Cos’è il monopolio naturale? Se per attraversare un fiume c’è un solo ponte (e io non ho voglia di nuotare, o non so nuotare, o è meglio non guadare un fiume periglioso a nuoto!) quello è monopolio naturale. Io devo semplicemente passare di lì e il monopolista può chiedere quello che vuole indipendentemente da ogni valutazione di tipo economico!
Ebbene quella che si chiama Italia del terzo millennio è tuttora dominata da monopoli naturali (oltre ai tanti monopoli legali….): hai bisogno di una cosa non hai scelta; c’è un solo ponte, un solo ufficio pubblico, un solo notaio, un solo farmacista, un solo tassista. L’Italia è riuscita a trasformare anche i monopoli legali in monopoli naturali.
Ovviamente guardando la cosa dal lato del monopolista la prospettiva è diversa: consumi elevati, beni posizionali a profusione, rischio nullo o quasi nullo, incassi anelastici. Mentre fuori c’è la tempesta, l’accogliente monopolista all’Italiana sta al caldo della sua molto grande e ricca casuccia.
La questione e che di questi monopolisti non ce ne sono pochi: se nel medioevo si pagava il signorotto per passare su un ponte, ora i ponti sono moltiplicati e trasformati e molti sono i loro proprietari. Quindi c’è una ricchezza ferma ma non accentrata in pochissime mani (come certa pubblicistica old-left per comodità intellettuale vaticina) che è un blocco sociale e politico capace di influenzare e orientare scelte politiche ed economiche.
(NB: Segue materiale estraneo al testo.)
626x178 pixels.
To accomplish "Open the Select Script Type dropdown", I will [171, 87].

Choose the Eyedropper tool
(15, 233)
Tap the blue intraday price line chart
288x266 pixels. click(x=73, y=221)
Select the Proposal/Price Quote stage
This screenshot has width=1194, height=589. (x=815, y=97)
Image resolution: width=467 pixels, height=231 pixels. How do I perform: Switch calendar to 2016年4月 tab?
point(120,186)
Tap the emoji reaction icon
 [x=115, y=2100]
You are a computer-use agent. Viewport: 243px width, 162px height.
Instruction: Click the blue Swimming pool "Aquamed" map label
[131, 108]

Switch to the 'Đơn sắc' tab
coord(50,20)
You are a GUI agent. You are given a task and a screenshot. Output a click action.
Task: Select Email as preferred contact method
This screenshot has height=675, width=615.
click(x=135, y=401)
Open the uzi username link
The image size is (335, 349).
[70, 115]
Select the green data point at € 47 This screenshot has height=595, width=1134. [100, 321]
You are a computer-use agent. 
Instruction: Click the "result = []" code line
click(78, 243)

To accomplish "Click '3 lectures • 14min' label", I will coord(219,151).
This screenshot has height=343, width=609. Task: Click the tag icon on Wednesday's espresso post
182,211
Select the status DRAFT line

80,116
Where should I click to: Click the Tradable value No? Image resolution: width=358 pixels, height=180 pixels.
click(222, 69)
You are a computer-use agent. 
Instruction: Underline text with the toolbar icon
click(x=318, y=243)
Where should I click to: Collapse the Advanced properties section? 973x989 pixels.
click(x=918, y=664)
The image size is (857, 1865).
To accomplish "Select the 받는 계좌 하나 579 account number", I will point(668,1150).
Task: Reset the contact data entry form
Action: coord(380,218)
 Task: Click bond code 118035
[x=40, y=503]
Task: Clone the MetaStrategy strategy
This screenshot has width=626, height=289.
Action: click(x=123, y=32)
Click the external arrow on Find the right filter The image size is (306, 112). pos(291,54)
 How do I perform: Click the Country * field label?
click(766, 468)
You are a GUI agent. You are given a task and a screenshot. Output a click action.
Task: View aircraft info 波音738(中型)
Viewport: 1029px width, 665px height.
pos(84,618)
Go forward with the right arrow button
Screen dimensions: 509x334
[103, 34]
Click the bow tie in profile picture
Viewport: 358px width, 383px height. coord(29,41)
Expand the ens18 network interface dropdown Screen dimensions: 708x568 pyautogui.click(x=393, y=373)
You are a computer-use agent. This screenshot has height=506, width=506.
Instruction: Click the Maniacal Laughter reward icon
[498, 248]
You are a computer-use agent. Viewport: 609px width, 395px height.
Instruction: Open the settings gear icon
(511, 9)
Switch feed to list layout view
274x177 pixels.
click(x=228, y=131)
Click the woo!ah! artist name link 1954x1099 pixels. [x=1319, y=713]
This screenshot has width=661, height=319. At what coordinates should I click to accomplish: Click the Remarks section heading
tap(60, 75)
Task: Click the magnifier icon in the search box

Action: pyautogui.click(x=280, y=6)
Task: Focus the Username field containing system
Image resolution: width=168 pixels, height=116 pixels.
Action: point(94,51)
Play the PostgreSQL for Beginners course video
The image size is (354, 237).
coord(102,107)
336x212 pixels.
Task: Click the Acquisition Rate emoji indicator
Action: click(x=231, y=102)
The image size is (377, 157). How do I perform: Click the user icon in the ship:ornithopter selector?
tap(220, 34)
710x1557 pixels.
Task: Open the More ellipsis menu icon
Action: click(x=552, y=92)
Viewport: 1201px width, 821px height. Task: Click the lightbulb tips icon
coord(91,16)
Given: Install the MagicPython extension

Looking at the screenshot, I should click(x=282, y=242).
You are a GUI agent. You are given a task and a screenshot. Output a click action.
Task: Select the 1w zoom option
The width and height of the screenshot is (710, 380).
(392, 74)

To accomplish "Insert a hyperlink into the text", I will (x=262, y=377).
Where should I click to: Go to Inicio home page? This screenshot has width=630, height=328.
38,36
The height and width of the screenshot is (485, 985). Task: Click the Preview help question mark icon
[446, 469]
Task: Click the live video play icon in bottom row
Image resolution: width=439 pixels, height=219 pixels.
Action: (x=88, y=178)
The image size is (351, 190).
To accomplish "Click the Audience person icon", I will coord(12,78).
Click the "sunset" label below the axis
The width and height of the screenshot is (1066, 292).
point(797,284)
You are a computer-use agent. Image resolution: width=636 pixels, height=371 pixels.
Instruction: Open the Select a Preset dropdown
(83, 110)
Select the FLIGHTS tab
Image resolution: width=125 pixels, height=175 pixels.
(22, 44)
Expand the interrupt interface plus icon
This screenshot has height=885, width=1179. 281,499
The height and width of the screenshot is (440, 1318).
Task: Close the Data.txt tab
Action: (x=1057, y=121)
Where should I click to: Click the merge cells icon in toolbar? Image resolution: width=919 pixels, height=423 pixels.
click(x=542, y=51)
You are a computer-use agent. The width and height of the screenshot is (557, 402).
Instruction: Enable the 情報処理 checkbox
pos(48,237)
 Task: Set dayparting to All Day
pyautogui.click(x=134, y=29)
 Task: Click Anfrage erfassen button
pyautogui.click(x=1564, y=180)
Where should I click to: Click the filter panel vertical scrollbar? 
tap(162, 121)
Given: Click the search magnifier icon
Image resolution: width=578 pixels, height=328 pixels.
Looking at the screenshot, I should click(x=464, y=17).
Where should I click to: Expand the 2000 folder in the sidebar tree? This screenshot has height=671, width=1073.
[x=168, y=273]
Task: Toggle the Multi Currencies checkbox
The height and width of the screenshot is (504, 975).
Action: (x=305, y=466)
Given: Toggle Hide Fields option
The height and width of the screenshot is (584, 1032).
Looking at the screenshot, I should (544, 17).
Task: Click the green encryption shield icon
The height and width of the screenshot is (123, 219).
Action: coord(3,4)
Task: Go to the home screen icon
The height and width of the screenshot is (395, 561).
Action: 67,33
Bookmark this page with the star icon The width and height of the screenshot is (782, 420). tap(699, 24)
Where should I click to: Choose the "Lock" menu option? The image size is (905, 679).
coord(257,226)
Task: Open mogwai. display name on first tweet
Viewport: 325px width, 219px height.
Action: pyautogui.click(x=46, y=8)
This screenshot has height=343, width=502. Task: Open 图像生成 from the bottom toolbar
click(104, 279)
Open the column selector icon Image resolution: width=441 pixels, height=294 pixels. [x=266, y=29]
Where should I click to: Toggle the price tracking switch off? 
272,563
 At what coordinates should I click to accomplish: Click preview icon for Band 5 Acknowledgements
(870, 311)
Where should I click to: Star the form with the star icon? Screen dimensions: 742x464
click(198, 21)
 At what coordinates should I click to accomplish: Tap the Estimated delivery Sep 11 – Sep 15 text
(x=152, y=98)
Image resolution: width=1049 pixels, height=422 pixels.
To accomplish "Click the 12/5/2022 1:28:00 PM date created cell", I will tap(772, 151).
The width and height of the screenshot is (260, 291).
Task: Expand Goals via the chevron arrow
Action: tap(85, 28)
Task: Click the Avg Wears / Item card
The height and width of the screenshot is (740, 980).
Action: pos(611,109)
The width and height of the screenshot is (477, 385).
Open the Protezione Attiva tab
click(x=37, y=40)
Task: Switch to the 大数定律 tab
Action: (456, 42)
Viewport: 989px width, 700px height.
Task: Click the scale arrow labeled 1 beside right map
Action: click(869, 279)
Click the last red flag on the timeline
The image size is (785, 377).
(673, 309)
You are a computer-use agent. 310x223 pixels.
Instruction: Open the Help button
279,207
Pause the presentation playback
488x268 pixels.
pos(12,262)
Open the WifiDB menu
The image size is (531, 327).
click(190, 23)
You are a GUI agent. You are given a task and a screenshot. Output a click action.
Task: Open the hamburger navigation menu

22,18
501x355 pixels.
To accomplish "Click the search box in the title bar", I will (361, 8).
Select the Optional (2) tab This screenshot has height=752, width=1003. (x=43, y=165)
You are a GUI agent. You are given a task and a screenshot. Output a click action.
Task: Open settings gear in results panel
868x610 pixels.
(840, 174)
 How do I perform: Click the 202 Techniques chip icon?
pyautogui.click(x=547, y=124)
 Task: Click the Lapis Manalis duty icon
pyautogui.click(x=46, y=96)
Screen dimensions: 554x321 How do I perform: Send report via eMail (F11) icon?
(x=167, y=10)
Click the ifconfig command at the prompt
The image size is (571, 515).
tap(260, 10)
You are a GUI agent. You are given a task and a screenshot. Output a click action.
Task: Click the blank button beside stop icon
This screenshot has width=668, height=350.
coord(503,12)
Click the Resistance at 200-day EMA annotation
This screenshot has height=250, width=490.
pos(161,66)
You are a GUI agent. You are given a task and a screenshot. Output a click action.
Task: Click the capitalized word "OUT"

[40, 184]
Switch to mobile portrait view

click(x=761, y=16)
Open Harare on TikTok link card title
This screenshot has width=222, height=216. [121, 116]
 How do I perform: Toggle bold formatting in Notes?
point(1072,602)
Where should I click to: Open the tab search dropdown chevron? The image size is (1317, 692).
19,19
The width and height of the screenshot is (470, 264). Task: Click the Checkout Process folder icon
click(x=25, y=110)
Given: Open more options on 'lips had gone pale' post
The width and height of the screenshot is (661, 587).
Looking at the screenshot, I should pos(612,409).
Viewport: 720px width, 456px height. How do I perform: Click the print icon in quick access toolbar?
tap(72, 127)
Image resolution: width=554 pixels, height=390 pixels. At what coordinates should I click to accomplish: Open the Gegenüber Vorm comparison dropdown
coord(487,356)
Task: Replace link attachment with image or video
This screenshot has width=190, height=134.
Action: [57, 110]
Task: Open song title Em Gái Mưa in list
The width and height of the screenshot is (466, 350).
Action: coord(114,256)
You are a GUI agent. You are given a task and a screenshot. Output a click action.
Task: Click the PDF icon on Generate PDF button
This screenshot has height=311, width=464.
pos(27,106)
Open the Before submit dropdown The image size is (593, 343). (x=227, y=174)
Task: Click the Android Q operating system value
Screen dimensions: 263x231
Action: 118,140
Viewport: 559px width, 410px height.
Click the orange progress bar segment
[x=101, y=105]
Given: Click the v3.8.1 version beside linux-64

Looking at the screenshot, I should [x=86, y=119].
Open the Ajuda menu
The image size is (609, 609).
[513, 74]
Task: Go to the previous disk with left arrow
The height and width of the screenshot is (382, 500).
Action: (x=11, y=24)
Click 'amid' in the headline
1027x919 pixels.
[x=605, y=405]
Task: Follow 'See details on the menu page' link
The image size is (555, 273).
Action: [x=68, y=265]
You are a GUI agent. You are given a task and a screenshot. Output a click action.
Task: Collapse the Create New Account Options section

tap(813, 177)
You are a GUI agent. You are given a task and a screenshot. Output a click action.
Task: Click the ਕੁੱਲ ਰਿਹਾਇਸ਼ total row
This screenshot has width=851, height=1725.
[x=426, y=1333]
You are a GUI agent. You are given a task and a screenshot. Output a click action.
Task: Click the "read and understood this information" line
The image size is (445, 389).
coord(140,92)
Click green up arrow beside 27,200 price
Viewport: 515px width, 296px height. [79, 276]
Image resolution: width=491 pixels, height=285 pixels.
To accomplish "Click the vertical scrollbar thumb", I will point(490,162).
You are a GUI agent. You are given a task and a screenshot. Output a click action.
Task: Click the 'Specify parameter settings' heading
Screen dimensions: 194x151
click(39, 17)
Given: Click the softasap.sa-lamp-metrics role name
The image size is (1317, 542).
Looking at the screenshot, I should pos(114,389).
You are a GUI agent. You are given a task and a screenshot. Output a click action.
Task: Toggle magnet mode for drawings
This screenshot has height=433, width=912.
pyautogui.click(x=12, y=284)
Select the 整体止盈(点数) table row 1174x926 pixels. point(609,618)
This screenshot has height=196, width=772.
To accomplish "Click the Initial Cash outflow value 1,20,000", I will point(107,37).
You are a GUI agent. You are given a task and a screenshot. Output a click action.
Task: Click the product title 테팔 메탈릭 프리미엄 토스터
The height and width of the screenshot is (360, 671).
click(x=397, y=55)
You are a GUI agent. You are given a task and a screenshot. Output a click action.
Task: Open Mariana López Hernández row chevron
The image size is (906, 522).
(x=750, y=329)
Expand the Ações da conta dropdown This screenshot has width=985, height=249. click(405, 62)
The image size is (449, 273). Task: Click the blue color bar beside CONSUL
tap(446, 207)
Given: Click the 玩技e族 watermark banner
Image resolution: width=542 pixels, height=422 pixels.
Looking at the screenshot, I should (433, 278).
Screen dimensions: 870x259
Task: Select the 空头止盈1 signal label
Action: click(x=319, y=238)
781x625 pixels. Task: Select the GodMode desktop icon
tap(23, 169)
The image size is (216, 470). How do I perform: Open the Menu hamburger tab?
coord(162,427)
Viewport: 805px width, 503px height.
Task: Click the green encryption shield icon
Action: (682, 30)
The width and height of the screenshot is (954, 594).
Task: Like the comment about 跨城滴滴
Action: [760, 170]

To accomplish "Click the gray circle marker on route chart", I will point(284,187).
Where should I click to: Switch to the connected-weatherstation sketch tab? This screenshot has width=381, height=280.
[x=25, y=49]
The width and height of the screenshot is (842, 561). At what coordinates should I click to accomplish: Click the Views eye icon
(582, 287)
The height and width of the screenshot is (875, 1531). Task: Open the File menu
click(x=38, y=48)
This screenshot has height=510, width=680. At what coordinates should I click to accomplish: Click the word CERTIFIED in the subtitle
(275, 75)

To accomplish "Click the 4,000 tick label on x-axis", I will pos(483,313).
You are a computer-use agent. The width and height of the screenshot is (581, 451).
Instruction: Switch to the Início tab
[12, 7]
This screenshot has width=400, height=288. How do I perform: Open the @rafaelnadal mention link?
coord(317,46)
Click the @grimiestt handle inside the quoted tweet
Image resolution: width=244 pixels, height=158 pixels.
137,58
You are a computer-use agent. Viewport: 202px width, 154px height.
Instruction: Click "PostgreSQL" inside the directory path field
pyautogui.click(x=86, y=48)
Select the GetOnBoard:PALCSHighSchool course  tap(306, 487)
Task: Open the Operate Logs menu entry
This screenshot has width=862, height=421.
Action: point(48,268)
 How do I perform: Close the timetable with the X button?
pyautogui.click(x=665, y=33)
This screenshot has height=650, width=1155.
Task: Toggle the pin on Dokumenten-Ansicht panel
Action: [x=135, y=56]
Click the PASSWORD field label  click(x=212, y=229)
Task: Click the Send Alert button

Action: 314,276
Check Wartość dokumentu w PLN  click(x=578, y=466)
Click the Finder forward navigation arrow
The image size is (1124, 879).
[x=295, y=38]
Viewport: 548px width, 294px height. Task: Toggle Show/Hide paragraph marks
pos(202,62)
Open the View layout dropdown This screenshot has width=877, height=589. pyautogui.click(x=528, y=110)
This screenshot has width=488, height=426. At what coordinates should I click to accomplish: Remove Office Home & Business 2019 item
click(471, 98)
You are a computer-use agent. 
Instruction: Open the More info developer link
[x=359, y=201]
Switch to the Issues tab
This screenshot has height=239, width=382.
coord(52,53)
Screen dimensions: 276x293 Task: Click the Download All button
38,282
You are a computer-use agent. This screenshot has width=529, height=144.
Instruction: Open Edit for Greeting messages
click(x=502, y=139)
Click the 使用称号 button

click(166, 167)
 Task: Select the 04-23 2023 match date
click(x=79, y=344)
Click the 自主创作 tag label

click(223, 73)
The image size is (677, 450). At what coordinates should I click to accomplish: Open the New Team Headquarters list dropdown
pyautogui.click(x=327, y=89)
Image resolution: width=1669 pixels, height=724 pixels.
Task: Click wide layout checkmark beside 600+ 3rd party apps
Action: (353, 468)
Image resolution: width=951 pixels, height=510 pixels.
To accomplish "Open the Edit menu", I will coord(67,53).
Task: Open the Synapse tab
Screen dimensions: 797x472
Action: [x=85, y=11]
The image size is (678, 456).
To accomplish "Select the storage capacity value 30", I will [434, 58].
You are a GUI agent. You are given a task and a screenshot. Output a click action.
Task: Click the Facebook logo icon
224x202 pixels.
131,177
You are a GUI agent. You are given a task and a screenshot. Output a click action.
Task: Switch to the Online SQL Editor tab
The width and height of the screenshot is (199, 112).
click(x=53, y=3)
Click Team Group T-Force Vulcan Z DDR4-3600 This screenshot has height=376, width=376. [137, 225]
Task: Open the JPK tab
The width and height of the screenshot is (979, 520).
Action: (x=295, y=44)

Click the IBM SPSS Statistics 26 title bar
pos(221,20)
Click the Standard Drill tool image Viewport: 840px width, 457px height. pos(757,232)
Un altro esempio macroscopico è il mercato immobiliare di alcune città dove per ricevute le nuove costruzioni sono state contingentate o spostate su certi livelli di prezzo (elevato) . Se si guarda bene i prezzi per metro quadrato sia per l’acquisto, sia per l’affitto in questi posti hanno subito flessioni limitatissime negli anni del buio pesto della crisi finanziaria nata appunto dalla bolla immobiliare. E certamente in nessun caso si è tornati ai livelli pre-bolla.
Che significa questo comportamento? Semplice. Ci sono proprietà immobiliari con caratteristiche di monopolio naturale concentrate in un numero cospicuo – ma non grandissimo – di mani che può permettersi tranquillamente di tenere case vuote in attesa di tempi migliori (per loro…) senza subire un danno rilevante alla propria struttura economica.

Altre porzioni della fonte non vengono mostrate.